A Method for Password-Less Authentication - hackguru
http://www.h4ck.guru/passwordless.html
======
simbalion
The dependency list is missing "Smart phone".

Anyone who's spent time in hotels in recent years knows that since switching
from mechanical keys to magnetic keys, sometimes the keys break and the guest
is locked out of their hotel room, which of course they never discover until
trying to open the door. Then they have to go to the front desk, probably
stand in line, and request a replacement key.

Using smart phones as authentication devices suffers from this exact same
problem. I can't speak for iOS but every android phone I've had has
experienced slow operation, crashes, and other kinds of issues at inopportune
moments.

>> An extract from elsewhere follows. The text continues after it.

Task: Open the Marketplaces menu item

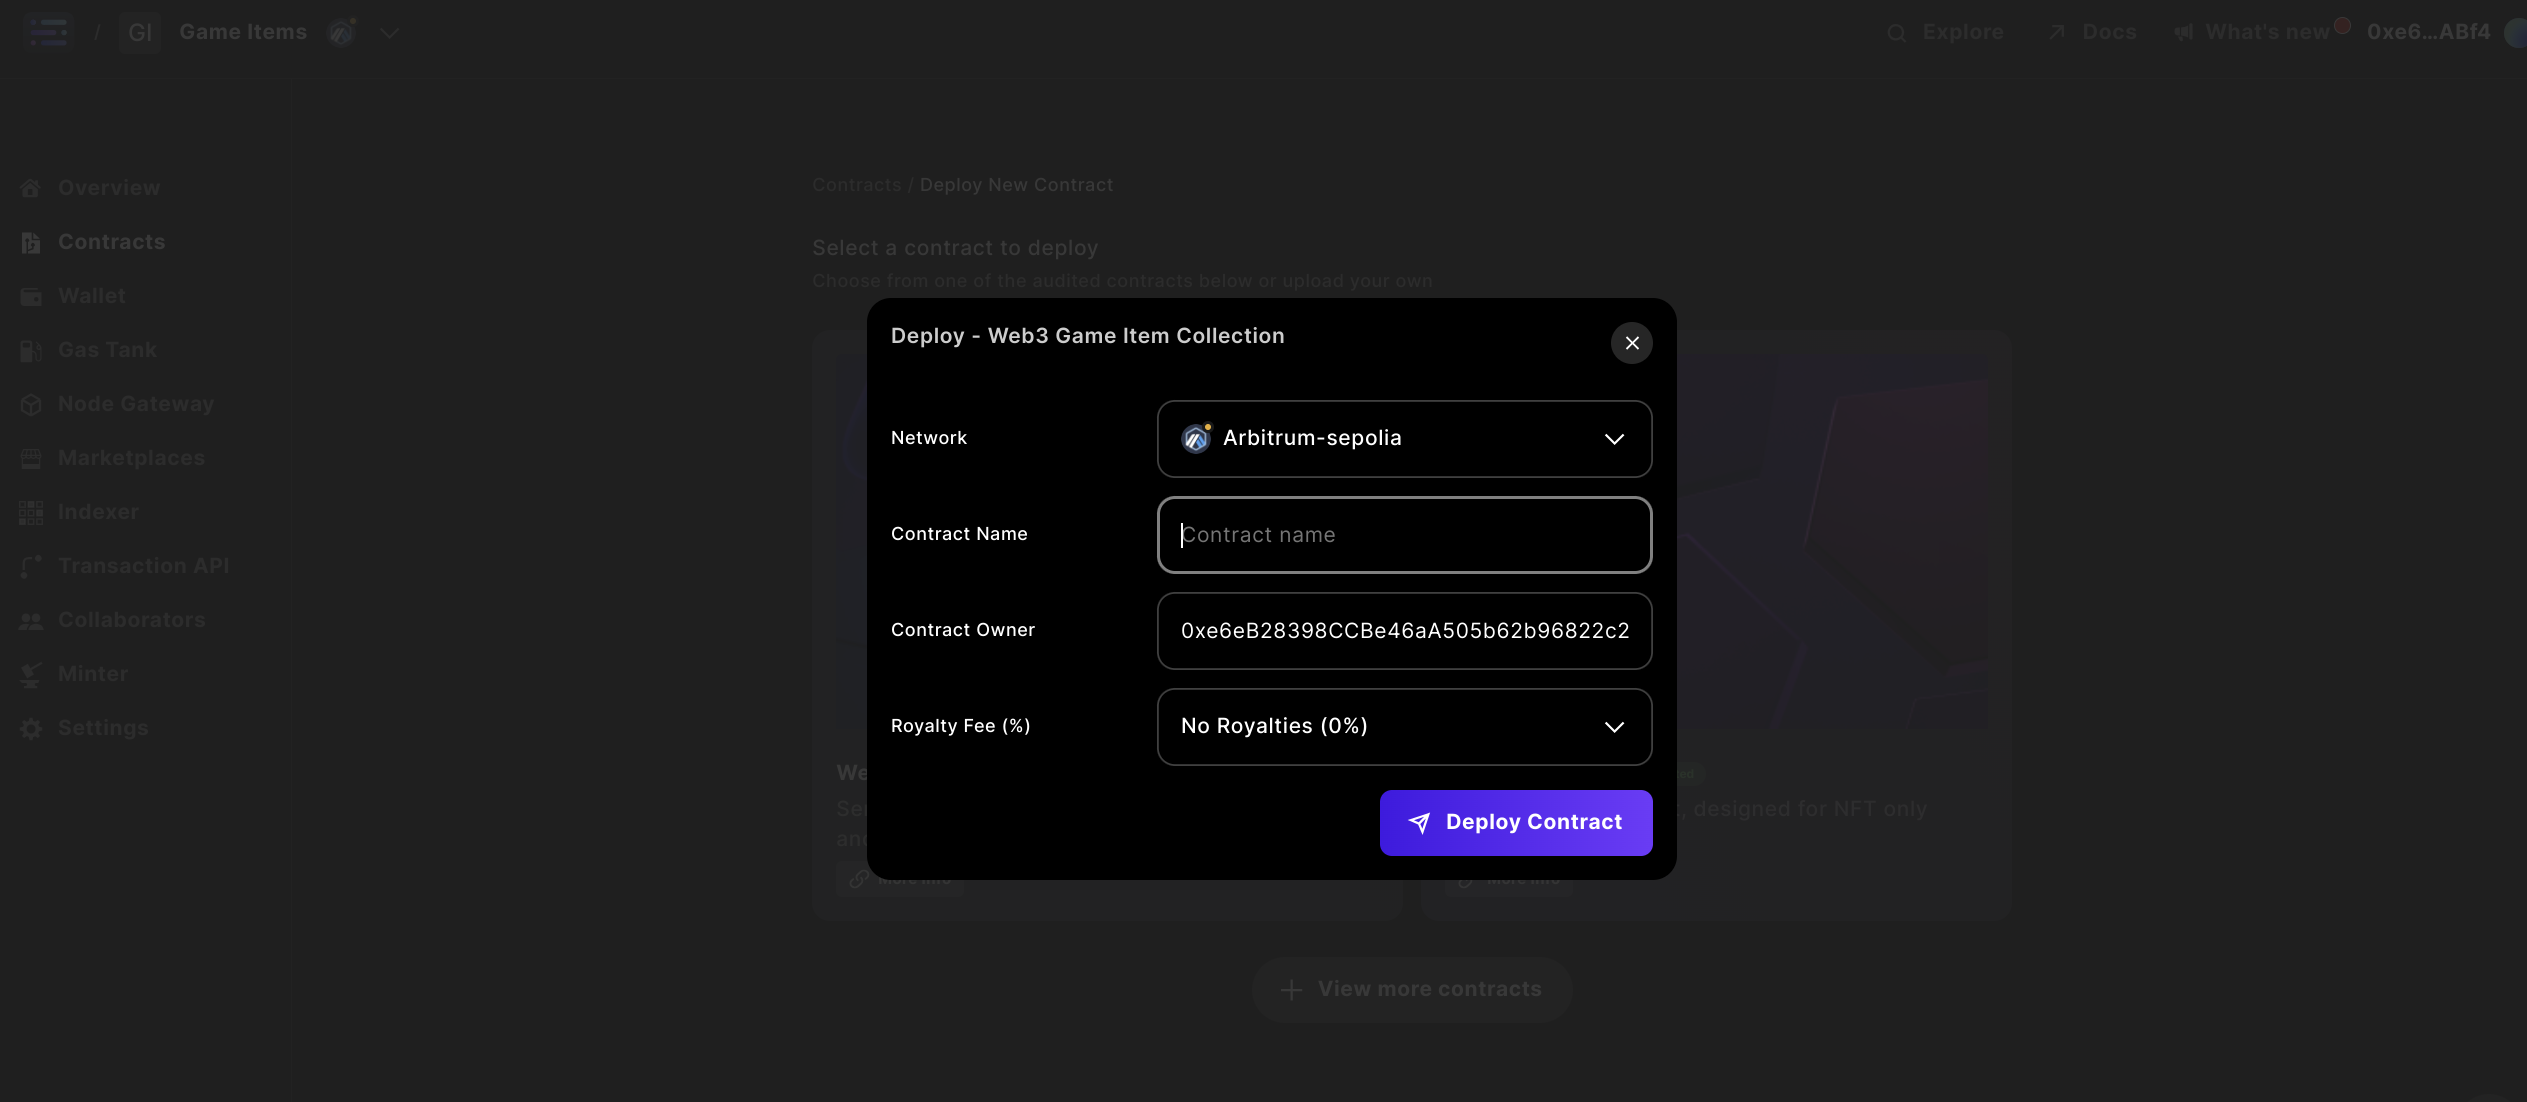Action: pyautogui.click(x=131, y=458)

When I am trying to log into something to perform a 5 minute task I
don't want to be delayed for 15 minutes while my phone chugs away at whatever.

I'm just one geek, but I have spent a lot of time thinking about "alternatives
to passwords". I have concluded the password is king. We use passwords
everywhere, and we will continue to use passwords everywhere, until someone
invents something better. In 100s of years nobody has done that yet
(Mechanical keys are a kind of password).

Instead of trying to replace passwords which are reliable and simple to use,
with complicated authentication systems which are not reliable and not simple,
we should focus our efforts on improving password authentication in our
existing apps (no more limitations), building great password tools like
keepass.info, and encouraging the average user to use password tools and
practice good password habits.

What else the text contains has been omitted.